Situationsethik – christlicher als ihr Ruf

Für viele (vor allem alle Verfechter „klarer“, weil buchstabengebundener Ge- und Verbotsethik) ist das ja ein heikler Begriff, lässt er doch vermuten, dass man sich mit Verweis auf passende Umstände alles moralisch so hinbiegen könnte, wie man will.

Allerdings lässt sich das Gebot der Nächstenliebe auch unter Situationsethik im weiteren Sinn einreihen: Wer der/die Nächste ist, das entscheidet sich immer in einer konkreten Situation, denn es geht nicht um eine bestimmte Eigenschaft dieser oder jener Person, sondern um die Tatsache, dass ich gerade jetzt mit ihr zu tun habe. Darum, wie wir gerade situiert sind. Deswegen antwortet Jesus in Lk 17 auf die Frage „wer ist mein Nächster?“ damit, dass er eine Situation schildert, in der das deutlich wird. Und der Samariter hilft in der Geschichte ja nicht, weil er ein Gebot im Hinterkopf hatte, sondern weil er von der Not des Mitmenschen angerührt wurde – so definiert sich Barmherzigkeit.

Toa Heftiba

Ob man die oder den Nächsten im Internet-Zeitalter noch ausschließlich räumlich bestimmen kann (oder ob Raum anders zu bestimmen wäre), ist eine wichtige Frage. Unsere Situationen sind komplexer geworden: Wir bekommen Notlagen anderer in Echtzeit mit, die tausende Kilometer entfernt sein können. Manchmal können wir direkt reagieren, oft nicht.

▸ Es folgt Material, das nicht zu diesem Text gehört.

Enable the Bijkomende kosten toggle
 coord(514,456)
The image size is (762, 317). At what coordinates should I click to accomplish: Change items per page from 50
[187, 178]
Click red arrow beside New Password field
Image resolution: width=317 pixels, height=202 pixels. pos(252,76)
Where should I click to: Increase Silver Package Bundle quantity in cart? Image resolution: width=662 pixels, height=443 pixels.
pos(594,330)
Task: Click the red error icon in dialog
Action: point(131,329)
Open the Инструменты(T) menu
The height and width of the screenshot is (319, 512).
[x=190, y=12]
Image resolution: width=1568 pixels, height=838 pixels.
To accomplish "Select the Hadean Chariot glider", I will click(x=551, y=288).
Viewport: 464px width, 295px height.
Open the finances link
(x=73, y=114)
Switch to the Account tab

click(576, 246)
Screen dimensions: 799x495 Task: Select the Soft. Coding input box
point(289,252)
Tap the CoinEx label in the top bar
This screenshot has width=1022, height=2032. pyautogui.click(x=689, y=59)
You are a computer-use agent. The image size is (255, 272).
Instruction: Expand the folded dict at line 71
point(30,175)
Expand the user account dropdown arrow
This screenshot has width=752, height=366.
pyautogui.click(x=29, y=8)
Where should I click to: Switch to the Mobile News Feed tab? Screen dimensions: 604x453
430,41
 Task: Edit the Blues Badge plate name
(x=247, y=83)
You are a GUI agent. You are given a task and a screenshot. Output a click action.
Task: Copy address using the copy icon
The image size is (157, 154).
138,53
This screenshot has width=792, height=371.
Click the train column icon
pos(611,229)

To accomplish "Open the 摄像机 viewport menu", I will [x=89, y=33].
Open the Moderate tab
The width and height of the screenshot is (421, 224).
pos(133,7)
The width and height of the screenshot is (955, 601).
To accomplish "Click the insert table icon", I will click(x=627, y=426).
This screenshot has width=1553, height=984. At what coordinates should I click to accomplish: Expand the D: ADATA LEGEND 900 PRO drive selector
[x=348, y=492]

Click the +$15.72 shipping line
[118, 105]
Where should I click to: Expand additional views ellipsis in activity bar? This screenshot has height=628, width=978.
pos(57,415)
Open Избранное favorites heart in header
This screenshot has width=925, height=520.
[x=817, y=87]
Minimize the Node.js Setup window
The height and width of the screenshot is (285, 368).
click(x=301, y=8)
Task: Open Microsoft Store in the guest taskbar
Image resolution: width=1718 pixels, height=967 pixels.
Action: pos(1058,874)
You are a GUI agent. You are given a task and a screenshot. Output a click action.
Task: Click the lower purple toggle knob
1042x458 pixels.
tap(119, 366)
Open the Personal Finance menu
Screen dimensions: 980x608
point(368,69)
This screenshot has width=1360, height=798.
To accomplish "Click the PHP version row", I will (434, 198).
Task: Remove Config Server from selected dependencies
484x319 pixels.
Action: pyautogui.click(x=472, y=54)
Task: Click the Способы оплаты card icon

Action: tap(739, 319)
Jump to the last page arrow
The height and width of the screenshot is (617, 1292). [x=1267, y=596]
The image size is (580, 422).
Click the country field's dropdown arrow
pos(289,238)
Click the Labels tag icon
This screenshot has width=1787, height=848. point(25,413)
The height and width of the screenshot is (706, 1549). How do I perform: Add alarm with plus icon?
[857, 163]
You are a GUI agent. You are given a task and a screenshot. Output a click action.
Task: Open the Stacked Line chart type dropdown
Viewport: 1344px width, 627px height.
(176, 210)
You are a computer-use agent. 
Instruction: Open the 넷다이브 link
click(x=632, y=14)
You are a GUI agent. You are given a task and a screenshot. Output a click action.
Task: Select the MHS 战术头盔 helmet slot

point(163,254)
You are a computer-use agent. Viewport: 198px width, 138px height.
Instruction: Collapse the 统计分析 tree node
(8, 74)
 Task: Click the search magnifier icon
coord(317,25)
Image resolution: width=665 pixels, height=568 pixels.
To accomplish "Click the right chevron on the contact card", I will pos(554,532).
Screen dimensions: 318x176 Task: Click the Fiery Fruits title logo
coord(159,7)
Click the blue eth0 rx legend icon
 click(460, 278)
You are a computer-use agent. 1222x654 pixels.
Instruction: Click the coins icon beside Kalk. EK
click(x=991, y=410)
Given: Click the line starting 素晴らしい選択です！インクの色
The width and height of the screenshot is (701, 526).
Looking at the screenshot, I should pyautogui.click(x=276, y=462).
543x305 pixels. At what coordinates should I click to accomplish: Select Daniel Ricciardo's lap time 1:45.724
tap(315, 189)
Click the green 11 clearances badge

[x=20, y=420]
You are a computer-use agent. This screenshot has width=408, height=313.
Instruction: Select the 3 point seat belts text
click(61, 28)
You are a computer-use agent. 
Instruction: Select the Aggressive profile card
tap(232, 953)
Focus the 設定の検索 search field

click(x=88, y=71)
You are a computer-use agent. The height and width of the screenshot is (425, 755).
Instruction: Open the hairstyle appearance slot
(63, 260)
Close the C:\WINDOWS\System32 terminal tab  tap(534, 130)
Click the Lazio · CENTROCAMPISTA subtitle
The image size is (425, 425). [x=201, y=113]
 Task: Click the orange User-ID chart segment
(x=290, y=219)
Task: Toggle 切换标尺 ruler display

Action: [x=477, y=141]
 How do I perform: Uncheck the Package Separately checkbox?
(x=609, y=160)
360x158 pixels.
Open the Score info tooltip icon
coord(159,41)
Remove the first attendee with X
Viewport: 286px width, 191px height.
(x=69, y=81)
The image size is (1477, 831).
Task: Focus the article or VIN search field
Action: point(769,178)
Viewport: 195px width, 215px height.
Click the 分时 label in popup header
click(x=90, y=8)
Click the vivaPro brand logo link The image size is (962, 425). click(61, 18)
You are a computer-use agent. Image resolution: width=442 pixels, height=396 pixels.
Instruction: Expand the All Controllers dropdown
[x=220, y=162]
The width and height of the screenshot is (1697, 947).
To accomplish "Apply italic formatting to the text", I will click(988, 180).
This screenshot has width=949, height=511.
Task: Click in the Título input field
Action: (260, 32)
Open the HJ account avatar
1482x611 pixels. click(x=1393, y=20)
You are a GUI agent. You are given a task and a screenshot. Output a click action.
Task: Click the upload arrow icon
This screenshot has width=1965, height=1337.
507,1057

Aber heißt das, dass wir gar nicht zu reagieren brauchen? Auch deswegen wird es ja immer schwerer, eindeutige Normen zu bestimmen, die jeder Situation angemessen sind.

Aber eines lässt sich sagen: Wenn man sich an der Liebe zum Nächsten orientiert, wird alles Tun radikal menschen- und situationsbezogen sein.